The reason: a piece of fake news shared on the X account of Cointelegraph, one of the largest English-language crypto media, announcing the validation of BlackRock’s Bitcoin ETF by the SEC. After 35 minutes, the company modified its post to include the conditional (reportedly) before permanently deleting its tweet:

Cointelegraph's tweet, first modified then deleted

Cointelegraph’s tweet, first modified then deleted


In an article published last night, the company justifies its error and explains the background to this fake news. According to the company, it all started with a rumor spread on a Telegram channel dedicated to its editorial team.

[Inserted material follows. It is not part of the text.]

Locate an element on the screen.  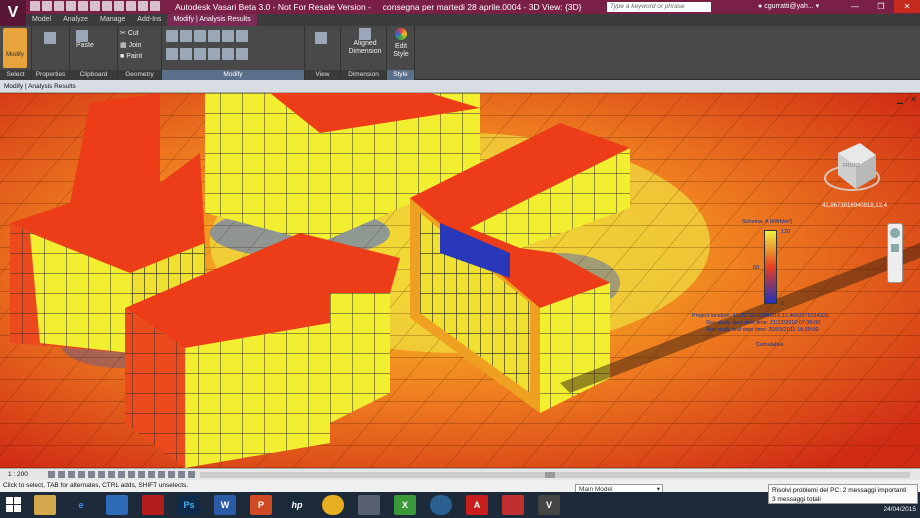
mirror-icon is located at coordinates (200, 36).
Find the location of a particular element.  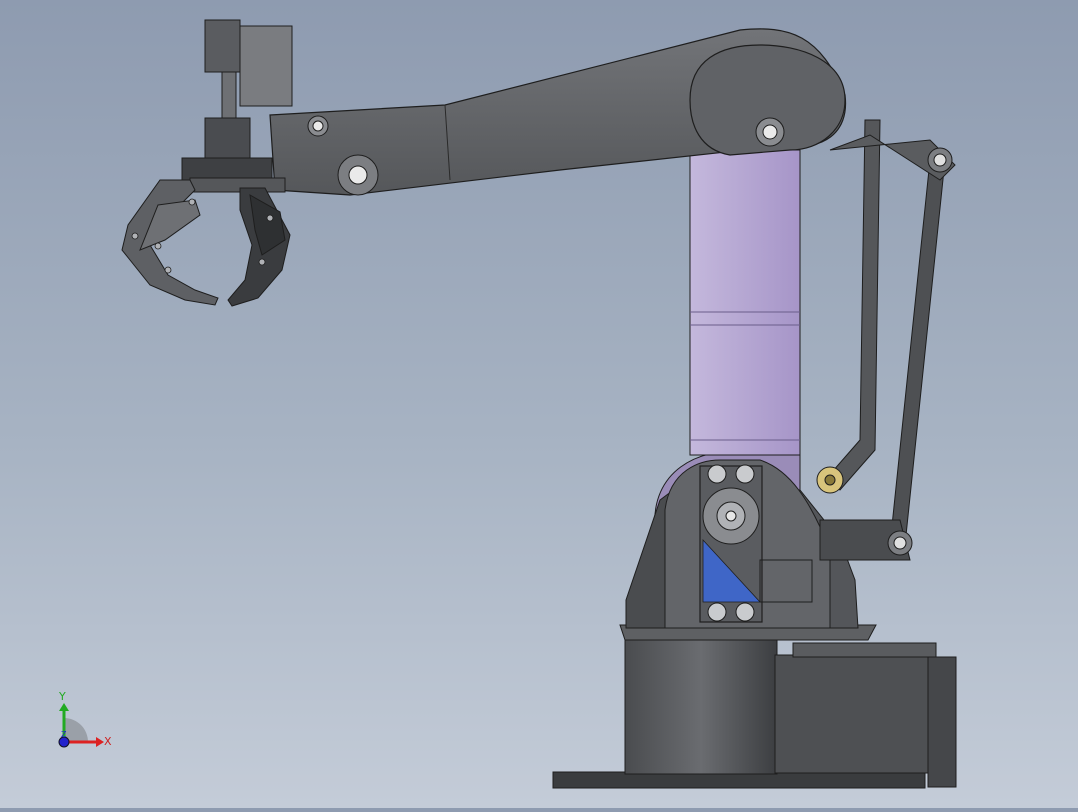

base-side-block is located at coordinates (852, 714).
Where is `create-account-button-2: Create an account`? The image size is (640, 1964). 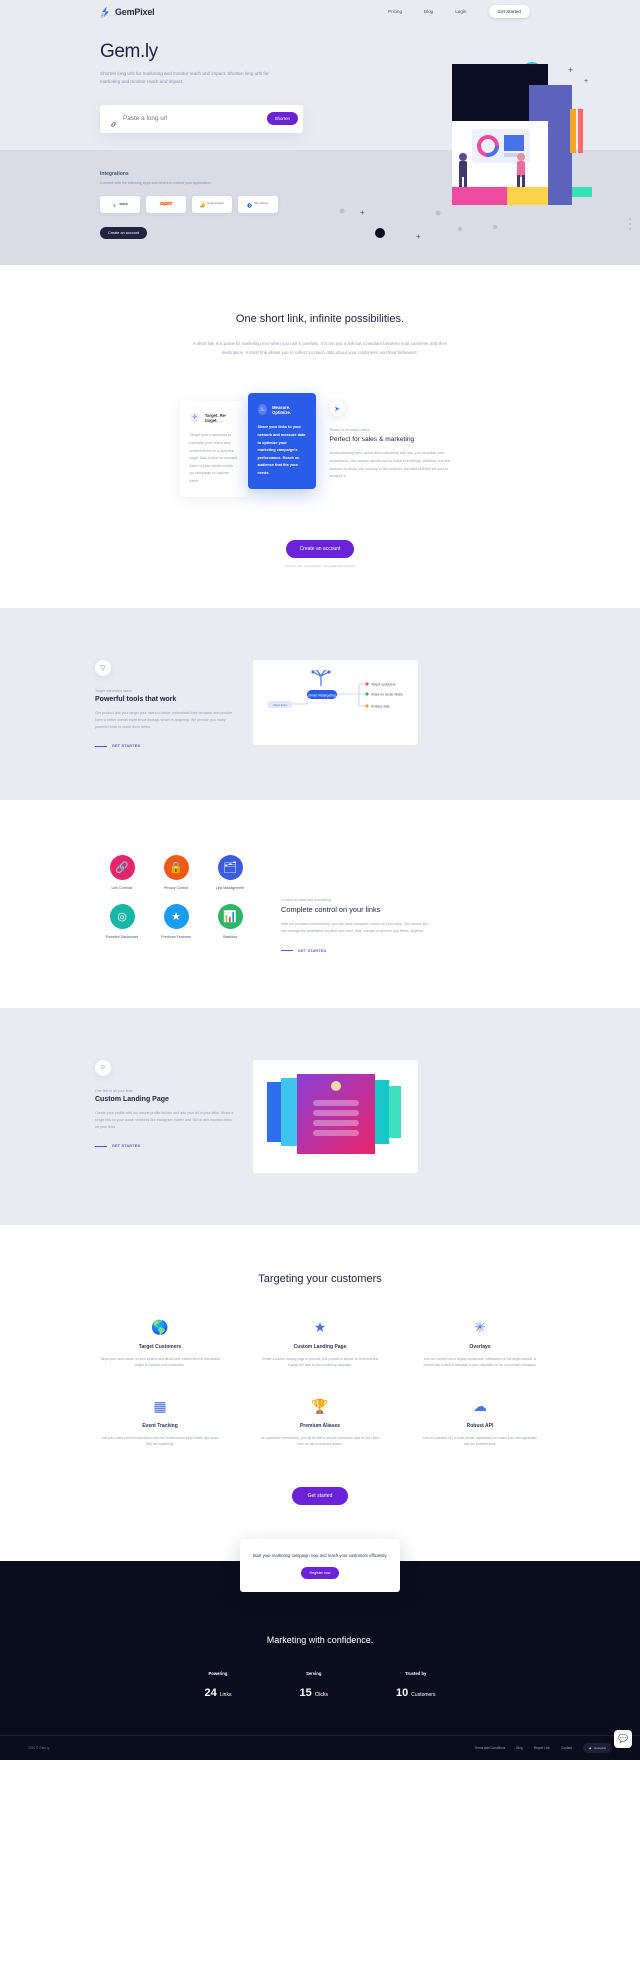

After one of the channel’s members posted the false news about the Bitcoin spot ETF, a company employee relayed the information to Cointelegraph’s official X account (with 1.9 million followers) without verifying the source of the information.

Screenshot of the Telegram channel in question

Screenshot of the Telegram channel in question


The rest we know: the Bitcoin price suddenly soared towards the $30,000 resistance level, before returning to its initial level 40 minutes later.

While Cointelegraph faces much criticism from the crypto community, BlackRock has officially denied the news of the validation of its spot Bitcoin ETF.

An apology considered insufficient by the community

Despite its public apology on Twitter, Cointelegraph is still in the eye of the storm. Some investors are criticizing the company for its lack of seriousness, while other Internet users are protesting the influence that a single media outlet has had not only on the markets, but also on other media and influencers in the sector who relayed the information without sourcing it

“We apologize for a tweet that led to the dissemination of inaccurate information regarding BlackRock’s Bitcoin ETF. An internal investigation is currently underway. We are committed to transparency and will share the results of the investigation with the public once completed within 3 hours. “

In fact, this fake news alone caused numerous liquidations not only on Bitcoin, but on the entire cryptocurrency market. According to Bloomberg, nearly $85 million was liquidated by the fake news.

Cointelegraph’s managing editor, Kristina Lucrezia Cornèr, has also come in for a lot of criticism. At a conference held last night in Dubai, she justified her company’s error by blaming the company, which pushes every media outlet to always be first on the news.

Whatever the case, this fake news risks further damaging the image of the cryptocurrency sector among households and institutional investors. In times of bear markets as in times of euphoria, the acronym DYOR (Do Your Own Research) should remain the rule, not the exception.